What to work on: Please reproduce the following data line for line, changing nothing.

Data to process:
== == ==

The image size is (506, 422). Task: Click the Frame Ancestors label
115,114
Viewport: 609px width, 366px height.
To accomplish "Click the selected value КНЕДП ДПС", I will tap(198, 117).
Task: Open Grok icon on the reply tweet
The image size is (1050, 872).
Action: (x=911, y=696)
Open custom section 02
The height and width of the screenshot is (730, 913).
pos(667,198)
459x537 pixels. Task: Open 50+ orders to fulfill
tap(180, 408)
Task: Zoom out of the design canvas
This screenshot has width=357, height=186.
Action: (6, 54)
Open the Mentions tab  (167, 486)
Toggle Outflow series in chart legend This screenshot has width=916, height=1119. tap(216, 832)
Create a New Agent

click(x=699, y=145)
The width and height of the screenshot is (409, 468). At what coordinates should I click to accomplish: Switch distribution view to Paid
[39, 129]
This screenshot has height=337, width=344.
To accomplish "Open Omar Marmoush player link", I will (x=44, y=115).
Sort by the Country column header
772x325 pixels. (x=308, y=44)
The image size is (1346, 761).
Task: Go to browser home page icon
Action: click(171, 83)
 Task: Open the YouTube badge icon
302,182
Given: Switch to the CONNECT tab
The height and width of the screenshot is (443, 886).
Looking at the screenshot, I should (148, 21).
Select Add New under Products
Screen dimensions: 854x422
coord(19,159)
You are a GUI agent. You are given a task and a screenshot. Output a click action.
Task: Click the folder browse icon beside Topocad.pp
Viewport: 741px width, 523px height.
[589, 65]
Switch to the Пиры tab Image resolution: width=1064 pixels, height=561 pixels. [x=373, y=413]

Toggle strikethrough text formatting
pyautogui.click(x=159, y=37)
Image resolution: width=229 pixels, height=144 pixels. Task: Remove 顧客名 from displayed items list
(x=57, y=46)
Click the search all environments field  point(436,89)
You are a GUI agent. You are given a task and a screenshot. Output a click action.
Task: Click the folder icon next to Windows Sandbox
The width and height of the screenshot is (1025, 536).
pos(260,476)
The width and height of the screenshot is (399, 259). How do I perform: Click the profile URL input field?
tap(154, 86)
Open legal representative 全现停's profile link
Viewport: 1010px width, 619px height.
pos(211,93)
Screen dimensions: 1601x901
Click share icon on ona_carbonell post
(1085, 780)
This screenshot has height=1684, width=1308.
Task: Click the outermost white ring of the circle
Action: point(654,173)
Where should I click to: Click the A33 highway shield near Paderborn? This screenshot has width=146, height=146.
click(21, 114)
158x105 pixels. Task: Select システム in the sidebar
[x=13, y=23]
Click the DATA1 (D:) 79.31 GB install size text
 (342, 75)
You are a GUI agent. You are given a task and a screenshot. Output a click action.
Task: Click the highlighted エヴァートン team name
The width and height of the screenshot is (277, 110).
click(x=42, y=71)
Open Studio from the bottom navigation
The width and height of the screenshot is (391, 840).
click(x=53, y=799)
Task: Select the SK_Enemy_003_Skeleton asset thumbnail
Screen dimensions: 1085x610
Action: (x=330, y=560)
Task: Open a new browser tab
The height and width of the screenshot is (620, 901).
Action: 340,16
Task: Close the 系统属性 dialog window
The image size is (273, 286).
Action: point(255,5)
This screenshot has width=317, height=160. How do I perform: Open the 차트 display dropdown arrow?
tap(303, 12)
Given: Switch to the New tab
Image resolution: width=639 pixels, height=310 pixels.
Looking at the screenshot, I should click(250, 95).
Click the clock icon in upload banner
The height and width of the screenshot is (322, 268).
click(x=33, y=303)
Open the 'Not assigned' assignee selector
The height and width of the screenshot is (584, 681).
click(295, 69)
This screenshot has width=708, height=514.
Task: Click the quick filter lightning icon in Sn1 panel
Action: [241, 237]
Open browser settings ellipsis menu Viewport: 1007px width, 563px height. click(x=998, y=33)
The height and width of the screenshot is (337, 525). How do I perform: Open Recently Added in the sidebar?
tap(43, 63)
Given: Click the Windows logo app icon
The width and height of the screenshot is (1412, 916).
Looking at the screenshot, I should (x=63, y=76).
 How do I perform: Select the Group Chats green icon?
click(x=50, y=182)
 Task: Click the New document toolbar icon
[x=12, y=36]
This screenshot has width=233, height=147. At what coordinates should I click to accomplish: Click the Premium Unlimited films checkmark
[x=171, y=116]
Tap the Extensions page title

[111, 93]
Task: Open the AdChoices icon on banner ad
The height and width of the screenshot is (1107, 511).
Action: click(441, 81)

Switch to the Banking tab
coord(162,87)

== == ==

Correct output:
The image size is (506, 422). Task: Click the Frame Ancestors label
115,114
Viewport: 609px width, 366px height.
To accomplish "Click the selected value КНЕДП ДПС", I will tap(198, 117).
Task: Open Grok icon on the reply tweet
The image size is (1050, 872).
Action: (x=911, y=696)
Open custom section 02
The height and width of the screenshot is (730, 913).
pos(667,198)
459x537 pixels. Task: Open 50+ orders to fulfill
tap(180, 408)
Task: Zoom out of the design canvas
This screenshot has width=357, height=186.
Action: (6, 54)
Open the Mentions tab  (167, 486)
Toggle Outflow series in chart legend This screenshot has width=916, height=1119. tap(216, 832)
Create a New Agent

click(x=699, y=145)
The width and height of the screenshot is (409, 468). At what coordinates should I click to accomplish: Switch distribution view to Paid
[39, 129]
This screenshot has height=337, width=344.
To accomplish "Open Omar Marmoush player link", I will (x=44, y=115).
Sort by the Country column header
772x325 pixels. (x=308, y=44)
The image size is (1346, 761).
Task: Go to browser home page icon
Action: click(171, 83)
 Task: Open the YouTube badge icon
302,182
Given: Switch to the CONNECT tab
The height and width of the screenshot is (443, 886).
Looking at the screenshot, I should (148, 21).
Select Add New under Products
Screen dimensions: 854x422
coord(19,159)
You are a GUI agent. You are given a task and a screenshot. Output a click action.
Task: Click the folder browse icon beside Topocad.pp
Viewport: 741px width, 523px height.
[589, 65]
Switch to the Пиры tab Image resolution: width=1064 pixels, height=561 pixels. [x=373, y=413]

Toggle strikethrough text formatting
pyautogui.click(x=159, y=37)
Image resolution: width=229 pixels, height=144 pixels. Task: Remove 顧客名 from displayed items list
(x=57, y=46)
Click the search all environments field  point(436,89)
You are a GUI agent. You are given a task and a screenshot. Output a click action.
Task: Click the folder icon next to Windows Sandbox
The width and height of the screenshot is (1025, 536).
pos(260,476)
The width and height of the screenshot is (399, 259). How do I perform: Click the profile URL input field?
tap(154, 86)
Open legal representative 全现停's profile link
Viewport: 1010px width, 619px height.
pos(211,93)
Screen dimensions: 1601x901
Click share icon on ona_carbonell post
(1085, 780)
This screenshot has height=1684, width=1308.
Task: Click the outermost white ring of the circle
Action: point(654,173)
Where should I click to: Click the A33 highway shield near Paderborn? This screenshot has width=146, height=146.
click(21, 114)
158x105 pixels. Task: Select システム in the sidebar
[x=13, y=23]
Click the DATA1 (D:) 79.31 GB install size text
 (342, 75)
You are a GUI agent. You are given a task and a screenshot. Output a click action.
Task: Click the highlighted エヴァートン team name
The width and height of the screenshot is (277, 110).
click(x=42, y=71)
Open Studio from the bottom navigation
The width and height of the screenshot is (391, 840).
click(x=53, y=799)
Task: Select the SK_Enemy_003_Skeleton asset thumbnail
Screen dimensions: 1085x610
Action: (x=330, y=560)
Task: Open a new browser tab
The height and width of the screenshot is (620, 901).
Action: 340,16
Task: Close the 系统属性 dialog window
The image size is (273, 286).
Action: point(255,5)
This screenshot has width=317, height=160. How do I perform: Open the 차트 display dropdown arrow?
tap(303, 12)
Given: Switch to the New tab
Image resolution: width=639 pixels, height=310 pixels.
Looking at the screenshot, I should click(250, 95).
Click the clock icon in upload banner
The height and width of the screenshot is (322, 268).
click(x=33, y=303)
Open the 'Not assigned' assignee selector
The height and width of the screenshot is (584, 681).
click(295, 69)
This screenshot has width=708, height=514.
Task: Click the quick filter lightning icon in Sn1 panel
Action: [241, 237]
Open browser settings ellipsis menu Viewport: 1007px width, 563px height. click(x=998, y=33)
The height and width of the screenshot is (337, 525). How do I perform: Open Recently Added in the sidebar?
tap(43, 63)
Given: Click the Windows logo app icon
The width and height of the screenshot is (1412, 916).
Looking at the screenshot, I should (x=63, y=76).
 How do I perform: Select the Group Chats green icon?
click(x=50, y=182)
 Task: Click the New document toolbar icon
[x=12, y=36]
This screenshot has width=233, height=147. At what coordinates should I click to accomplish: Click the Premium Unlimited films checkmark
[x=171, y=116]
Tap the Extensions page title

[111, 93]
Task: Open the AdChoices icon on banner ad
The height and width of the screenshot is (1107, 511).
Action: click(441, 81)

Switch to the Banking tab
coord(162,87)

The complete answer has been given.